Once it’s time to get back in the pattern, reducing the power around halfway (maybe 2000 rpm) will allow you to descend without building too much airspeed. Thus far I’ve found that aiming for around 100 mph on downwind works really well, but you should be prepared to make a big power reduction on the downwind leg if you want to land. I’ve found myself high and fast on a few approaches as a result of not bringing back the power enough when I get abeam the numbers. One method that seems to work well for me is to pull power back to around 1500-1600 rpm abeam the desired landing point on downwind, pull down the first 10 degrees of flaps, and then let the nose down to hold around 90 miles per hour. This will help stabilize your airspeed as well as begin a comfortable descent. Base leg at around 90 mph works pretty well and once you’re on final pulling on the rest of the flaps and aiming for around 75-80 mph seems to work very well. Visibility over the nose is still excellent, all the way to the flare. Speaking of the flare, do yourself a favor and plan on three point landings only, especially in the Waiex. You can wheel land the airplane but if you bring the plane over the numbers at 70-80 mph, slowly close the throttle, and then ease the nose up to your three point attitude, you’ll be rewarded when it rolls on effortlessly. Those beautiful titanium gear legs will absorb a lot of bumps and holding the stick back gives that direct linkage tailwheel positive control throughout the landing roll. Like most other Sonex owners, I generally don’t touch the brake handle until I’m clear of the runway but they have plenty of authority if I need them.
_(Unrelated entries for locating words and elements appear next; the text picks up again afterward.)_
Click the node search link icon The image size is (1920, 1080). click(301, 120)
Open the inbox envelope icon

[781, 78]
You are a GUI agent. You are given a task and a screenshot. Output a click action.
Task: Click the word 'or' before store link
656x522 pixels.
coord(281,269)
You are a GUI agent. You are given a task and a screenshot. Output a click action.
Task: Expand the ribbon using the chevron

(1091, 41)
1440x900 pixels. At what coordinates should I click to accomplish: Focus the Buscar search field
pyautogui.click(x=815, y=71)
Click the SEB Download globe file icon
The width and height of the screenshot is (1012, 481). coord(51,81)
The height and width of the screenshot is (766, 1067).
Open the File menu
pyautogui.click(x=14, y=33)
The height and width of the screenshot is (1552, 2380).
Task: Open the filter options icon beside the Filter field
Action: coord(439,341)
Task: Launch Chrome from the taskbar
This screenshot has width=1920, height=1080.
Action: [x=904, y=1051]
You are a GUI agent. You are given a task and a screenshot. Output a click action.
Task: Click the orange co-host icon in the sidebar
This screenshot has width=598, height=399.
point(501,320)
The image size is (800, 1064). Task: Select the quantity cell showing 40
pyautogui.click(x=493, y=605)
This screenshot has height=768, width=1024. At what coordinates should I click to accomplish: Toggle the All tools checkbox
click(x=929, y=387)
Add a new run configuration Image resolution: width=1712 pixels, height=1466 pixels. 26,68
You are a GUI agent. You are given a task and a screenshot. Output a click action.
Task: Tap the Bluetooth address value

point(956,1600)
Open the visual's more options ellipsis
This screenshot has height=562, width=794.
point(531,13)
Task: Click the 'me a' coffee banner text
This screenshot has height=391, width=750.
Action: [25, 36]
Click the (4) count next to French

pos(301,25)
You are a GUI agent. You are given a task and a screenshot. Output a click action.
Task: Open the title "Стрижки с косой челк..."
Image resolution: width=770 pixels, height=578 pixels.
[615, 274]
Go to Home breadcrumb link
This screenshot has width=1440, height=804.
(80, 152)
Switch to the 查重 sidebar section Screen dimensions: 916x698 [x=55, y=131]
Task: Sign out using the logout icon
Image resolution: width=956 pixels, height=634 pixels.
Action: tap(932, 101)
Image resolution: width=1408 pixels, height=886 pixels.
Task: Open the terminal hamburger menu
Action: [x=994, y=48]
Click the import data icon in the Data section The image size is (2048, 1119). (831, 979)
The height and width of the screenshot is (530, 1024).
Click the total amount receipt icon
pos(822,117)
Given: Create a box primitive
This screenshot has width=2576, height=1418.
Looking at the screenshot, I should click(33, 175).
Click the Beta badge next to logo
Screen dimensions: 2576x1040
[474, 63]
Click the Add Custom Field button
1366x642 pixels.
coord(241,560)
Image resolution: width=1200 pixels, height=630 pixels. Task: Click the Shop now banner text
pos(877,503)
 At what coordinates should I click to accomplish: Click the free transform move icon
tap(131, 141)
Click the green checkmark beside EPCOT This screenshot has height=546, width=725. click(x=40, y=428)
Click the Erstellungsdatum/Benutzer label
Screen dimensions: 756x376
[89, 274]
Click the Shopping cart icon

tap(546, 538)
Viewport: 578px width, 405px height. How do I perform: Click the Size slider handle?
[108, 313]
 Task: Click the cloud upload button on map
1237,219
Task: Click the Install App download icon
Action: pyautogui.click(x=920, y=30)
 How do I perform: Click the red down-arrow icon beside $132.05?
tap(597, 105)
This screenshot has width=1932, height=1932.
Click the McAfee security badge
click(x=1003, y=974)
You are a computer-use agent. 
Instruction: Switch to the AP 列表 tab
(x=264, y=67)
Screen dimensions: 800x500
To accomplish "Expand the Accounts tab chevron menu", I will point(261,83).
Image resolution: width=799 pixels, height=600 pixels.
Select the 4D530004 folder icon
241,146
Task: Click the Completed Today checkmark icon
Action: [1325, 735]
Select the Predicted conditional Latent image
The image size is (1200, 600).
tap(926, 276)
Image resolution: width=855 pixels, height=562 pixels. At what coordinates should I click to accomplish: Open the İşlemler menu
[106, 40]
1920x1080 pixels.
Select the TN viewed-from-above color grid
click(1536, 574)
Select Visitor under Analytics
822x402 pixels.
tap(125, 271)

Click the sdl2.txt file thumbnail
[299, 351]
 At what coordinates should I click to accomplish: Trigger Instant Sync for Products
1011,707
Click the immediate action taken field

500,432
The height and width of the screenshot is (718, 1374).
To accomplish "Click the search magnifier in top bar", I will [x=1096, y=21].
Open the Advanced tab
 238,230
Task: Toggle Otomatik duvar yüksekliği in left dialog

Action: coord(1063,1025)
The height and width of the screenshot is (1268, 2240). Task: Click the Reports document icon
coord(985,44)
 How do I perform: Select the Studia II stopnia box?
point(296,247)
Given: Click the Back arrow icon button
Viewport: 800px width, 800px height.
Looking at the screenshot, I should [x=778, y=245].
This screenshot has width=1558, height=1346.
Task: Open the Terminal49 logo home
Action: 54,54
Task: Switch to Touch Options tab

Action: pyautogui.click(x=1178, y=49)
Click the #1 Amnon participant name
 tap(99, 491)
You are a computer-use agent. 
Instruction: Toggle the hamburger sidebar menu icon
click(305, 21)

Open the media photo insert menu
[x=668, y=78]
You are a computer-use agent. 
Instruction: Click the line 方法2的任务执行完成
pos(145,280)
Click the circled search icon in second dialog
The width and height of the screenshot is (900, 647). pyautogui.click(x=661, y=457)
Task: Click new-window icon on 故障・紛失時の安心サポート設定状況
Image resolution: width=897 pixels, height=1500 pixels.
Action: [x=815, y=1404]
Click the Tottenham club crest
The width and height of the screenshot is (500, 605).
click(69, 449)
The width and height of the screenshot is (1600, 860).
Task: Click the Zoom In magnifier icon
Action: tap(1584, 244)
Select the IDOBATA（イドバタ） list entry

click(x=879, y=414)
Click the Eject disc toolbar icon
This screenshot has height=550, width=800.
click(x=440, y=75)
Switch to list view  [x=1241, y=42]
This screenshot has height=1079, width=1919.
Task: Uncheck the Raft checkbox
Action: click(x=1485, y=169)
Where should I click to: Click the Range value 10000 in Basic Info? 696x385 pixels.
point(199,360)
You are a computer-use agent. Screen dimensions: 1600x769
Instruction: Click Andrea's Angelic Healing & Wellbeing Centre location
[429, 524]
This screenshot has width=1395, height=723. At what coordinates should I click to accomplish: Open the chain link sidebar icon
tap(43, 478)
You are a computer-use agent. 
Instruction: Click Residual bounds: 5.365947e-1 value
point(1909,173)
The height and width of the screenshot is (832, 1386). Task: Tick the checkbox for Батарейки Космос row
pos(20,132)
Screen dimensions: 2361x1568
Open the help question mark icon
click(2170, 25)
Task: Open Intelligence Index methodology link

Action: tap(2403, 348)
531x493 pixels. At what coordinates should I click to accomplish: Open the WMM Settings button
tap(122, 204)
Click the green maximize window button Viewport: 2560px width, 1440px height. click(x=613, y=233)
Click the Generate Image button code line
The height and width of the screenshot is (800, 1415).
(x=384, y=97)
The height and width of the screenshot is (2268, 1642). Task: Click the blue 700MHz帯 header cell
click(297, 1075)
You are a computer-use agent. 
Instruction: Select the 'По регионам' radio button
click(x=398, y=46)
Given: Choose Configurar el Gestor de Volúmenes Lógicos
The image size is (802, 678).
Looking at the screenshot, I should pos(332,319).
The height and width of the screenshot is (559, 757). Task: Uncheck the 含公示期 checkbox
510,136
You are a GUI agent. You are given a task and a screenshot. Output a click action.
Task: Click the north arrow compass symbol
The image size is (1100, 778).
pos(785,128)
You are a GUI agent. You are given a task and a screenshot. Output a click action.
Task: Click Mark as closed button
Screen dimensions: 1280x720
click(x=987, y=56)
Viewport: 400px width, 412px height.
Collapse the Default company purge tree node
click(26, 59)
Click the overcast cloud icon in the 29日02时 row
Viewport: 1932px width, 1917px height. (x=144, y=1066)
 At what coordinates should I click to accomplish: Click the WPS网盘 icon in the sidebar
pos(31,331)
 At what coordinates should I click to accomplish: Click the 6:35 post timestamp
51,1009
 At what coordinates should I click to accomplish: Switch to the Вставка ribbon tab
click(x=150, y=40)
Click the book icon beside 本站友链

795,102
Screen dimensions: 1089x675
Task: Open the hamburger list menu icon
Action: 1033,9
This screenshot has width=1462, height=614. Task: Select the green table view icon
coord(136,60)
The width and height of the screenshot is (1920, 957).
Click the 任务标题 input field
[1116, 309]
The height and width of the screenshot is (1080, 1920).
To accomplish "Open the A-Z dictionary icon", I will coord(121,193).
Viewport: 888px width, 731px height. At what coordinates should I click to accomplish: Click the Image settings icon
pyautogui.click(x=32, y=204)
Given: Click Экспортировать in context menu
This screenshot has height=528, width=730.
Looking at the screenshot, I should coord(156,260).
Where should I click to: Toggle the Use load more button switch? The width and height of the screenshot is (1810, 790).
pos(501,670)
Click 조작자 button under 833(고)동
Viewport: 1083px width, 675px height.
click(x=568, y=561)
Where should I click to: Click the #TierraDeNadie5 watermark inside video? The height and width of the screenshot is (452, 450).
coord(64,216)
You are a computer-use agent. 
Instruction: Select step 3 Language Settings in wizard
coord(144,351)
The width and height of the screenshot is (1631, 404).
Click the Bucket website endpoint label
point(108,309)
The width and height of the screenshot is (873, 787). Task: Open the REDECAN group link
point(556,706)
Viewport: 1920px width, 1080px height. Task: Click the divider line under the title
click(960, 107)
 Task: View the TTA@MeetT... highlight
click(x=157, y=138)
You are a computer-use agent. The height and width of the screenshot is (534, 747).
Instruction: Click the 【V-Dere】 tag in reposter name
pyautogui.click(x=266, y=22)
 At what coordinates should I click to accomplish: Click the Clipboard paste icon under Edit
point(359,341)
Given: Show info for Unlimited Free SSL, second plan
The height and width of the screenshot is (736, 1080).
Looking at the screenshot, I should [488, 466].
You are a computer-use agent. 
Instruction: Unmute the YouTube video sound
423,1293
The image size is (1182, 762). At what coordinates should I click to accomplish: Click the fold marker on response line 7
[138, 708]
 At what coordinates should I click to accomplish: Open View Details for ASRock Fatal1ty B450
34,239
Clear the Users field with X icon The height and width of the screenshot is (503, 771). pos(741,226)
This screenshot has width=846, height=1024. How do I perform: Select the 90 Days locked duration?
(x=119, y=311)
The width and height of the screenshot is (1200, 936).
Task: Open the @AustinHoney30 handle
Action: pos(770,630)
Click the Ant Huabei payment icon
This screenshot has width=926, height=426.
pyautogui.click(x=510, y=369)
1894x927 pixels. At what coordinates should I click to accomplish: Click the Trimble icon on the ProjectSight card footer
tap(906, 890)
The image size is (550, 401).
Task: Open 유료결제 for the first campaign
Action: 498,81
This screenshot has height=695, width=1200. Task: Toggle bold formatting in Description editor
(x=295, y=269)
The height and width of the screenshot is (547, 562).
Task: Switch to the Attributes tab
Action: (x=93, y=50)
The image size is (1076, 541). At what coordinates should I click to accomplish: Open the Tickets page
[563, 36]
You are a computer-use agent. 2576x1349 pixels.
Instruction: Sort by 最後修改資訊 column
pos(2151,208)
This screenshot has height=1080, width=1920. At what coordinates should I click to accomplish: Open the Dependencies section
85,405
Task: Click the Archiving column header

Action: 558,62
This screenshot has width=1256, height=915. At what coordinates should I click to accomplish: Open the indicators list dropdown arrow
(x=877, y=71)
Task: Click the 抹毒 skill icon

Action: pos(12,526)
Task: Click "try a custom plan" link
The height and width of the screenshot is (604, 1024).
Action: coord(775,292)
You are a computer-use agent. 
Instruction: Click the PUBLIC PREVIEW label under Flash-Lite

Overall, I think you will find the Sonex or Waiex airplanes some of the easiest tailwheel airplanes available to fly. They are still tailwheel airplanes and you need to pay attention a little more than that old Cessna 152, but if you’re comfortable in a Champ or Citabria I don’t see you having any issues flying and being comfortable in very little time. If you’re looking for an easy to build, fun to fly, and inexpensive fun machine you should give serious consideration to the Sonex, Waiex, Xenos, or Onex line of airplanes. I haven’t regretted my decision once, and can’t wait to continue enjoying my awesome little airplane! Now if I can just talk John and Jeremy Monnett into selling me a SubSonex kit…
Thank you for your time and reading my story. I hope you’ve found it informative and helpful if you’re considering ordering one of the Sonex designs. Please email me if you have any more questions or comments; I love meeting and talking to new Sonex builders and pilots.
In the meantime, have fun building, fly safe, and I hope to see you up at Oshkosh!